Für Sport und Entspannung sorgen

Empfohlen wird ein dreistufiger Plan: "Die erste Maßnahme sollte stets in der Schulung und Beratung von Patienten liegen, mit dem Ziel, die Einnahme von Akutmedikamenten zu reduzieren. Der zweite Schritt ist eine medikamentöse Prophylaxe der zugrunde liegenden Kopfschmerzerkrankung. Wirkt diese Therapie nicht, sollte als dritter Schritt eine Medikamentenpause angestrebt werden. Dieser Entzug kann je nach Konstellation ambulant, tagesklinisch oder stationär durchgeführt werden", erklärt Charly Gaul von der DMKG.

§ **ÜBUNGSMATERIAL**:

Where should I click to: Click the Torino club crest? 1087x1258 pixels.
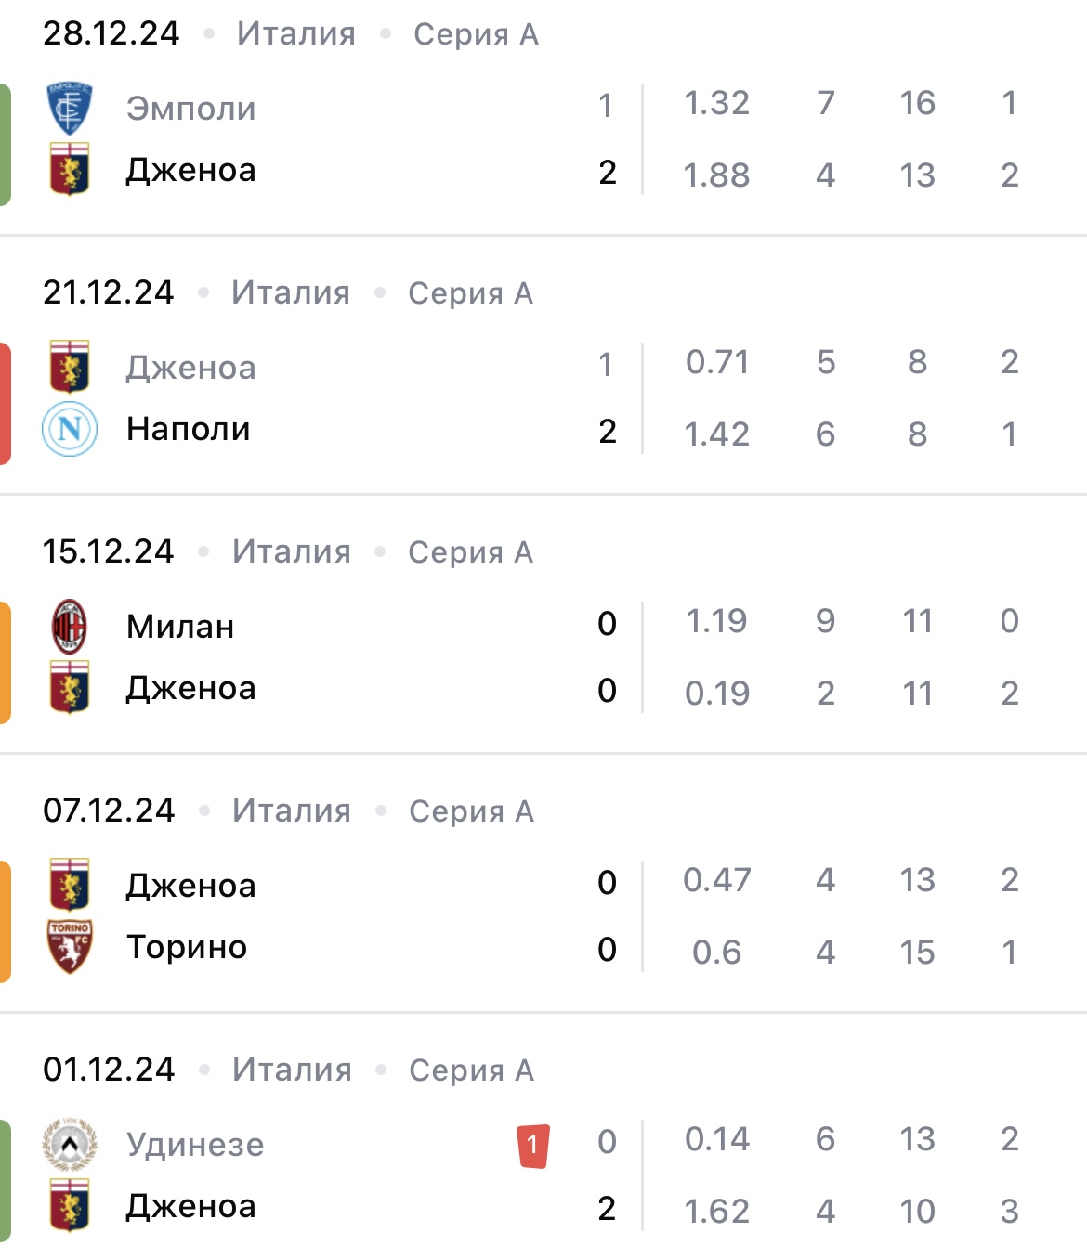click(70, 947)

§ **ARBEITSAUFTRAG 1**:
Beantworte diese Fragen zum Text über die Behandlung von Kopfschmerzen:
(a) Worin sollte die erste Maßnahme stets liegen?
(b) Was sollte angestrebt werden, wenn die medikamentöse Prophylaxe nicht wirkt?
(c) In welchen Formen kann der Entzug durchgeführt werden?
§ **ARBEITSAUFTRAG 2**:
Führe den Text über die Behandlung von Kopfschmerzen nach seinem letzten Satz weiter.

§ **LÖSUNG 1**:
(a) In der Schulung und Beratung von Patienten, mit dem Ziel, die Einnahme von Akutmedikamenten zu reduzieren.
(b) Eine Medikamentenpause.
(c) Ambulant, tagesklinisch oder stationär, je nach Konstellation.

§ **LÖSUNG 2**:
Damit Kopfschmerz durch ein Zuviel an Medikamenten erst gar nicht entsteht, raten die Experten zu einer konsequenten vorbeugenden Behandlung. Neben Medikamenten helfen Ausdauersport, Entspannung und Stressmanagement, Kopfschmerzattacken vorzubeugen. "Auch die Verhaltenstherapie hat sich in der Prophylaxe als wirksam erwiesen", sagt Peter Kropp, Direktor des Instituts für Medizinische Psychologie und Medizinische Soziologie der Universität Rostock.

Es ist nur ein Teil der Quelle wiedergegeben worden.